## Collected data entries
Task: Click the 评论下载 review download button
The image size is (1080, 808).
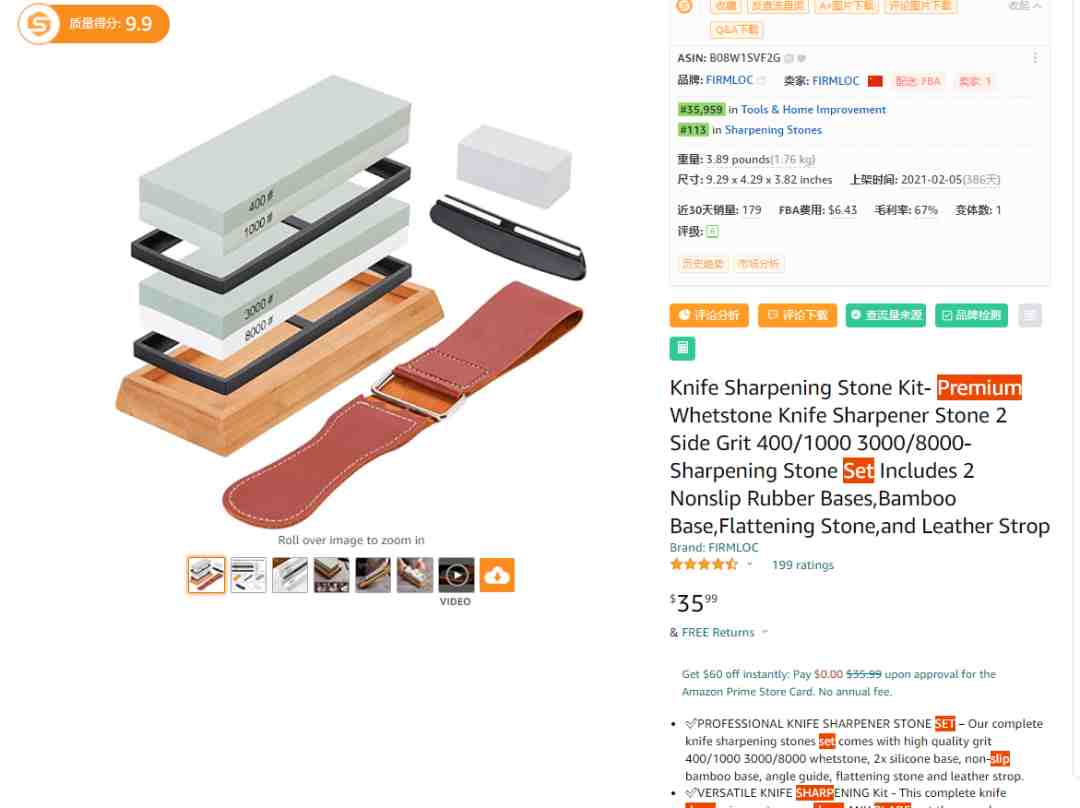Action: pyautogui.click(x=797, y=315)
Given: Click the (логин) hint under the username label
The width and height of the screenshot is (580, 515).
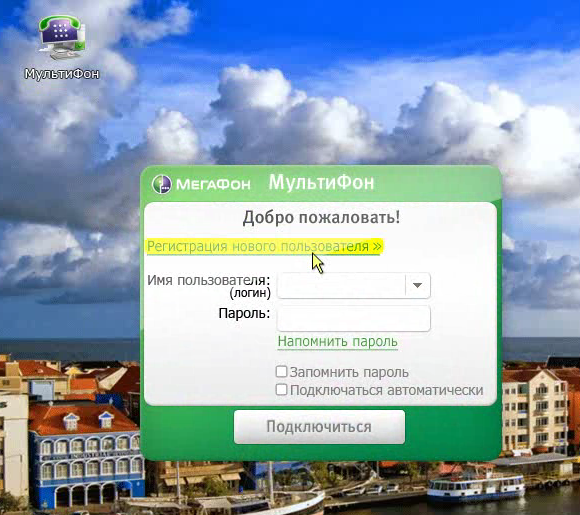Looking at the screenshot, I should click(250, 293).

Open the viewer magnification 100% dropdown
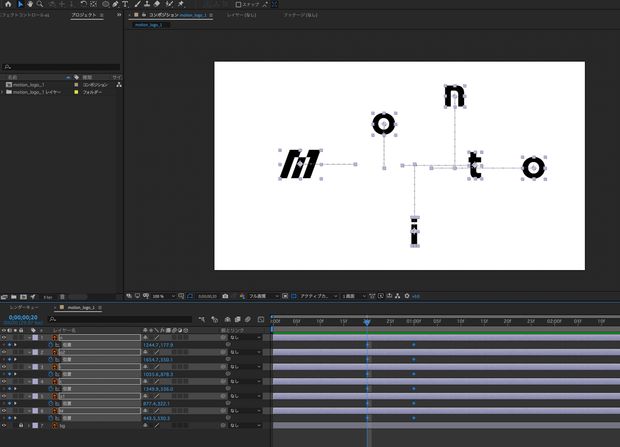click(x=160, y=296)
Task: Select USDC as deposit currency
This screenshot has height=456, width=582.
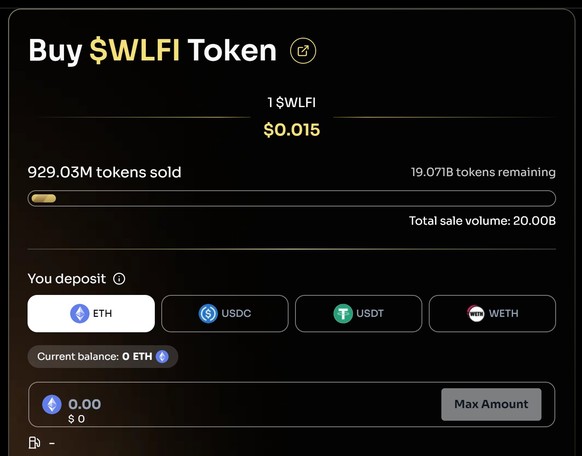Action: click(225, 314)

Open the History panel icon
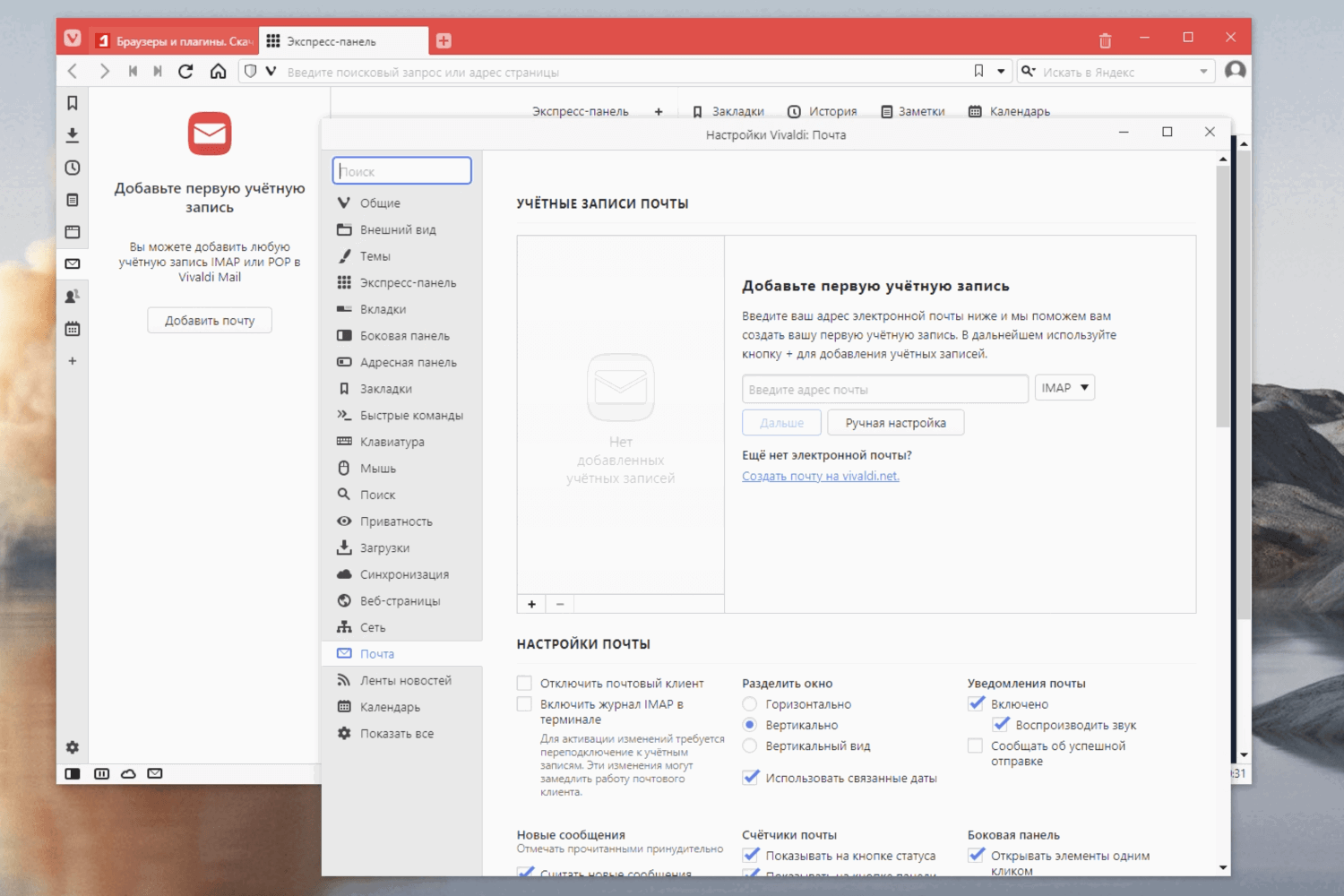(72, 167)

## Brief
All lines carrying the word "Task" must be copied from the data above.

## Response to this exercise
Task: Click the 评论下载 review download button
Task: Select USDC as deposit currency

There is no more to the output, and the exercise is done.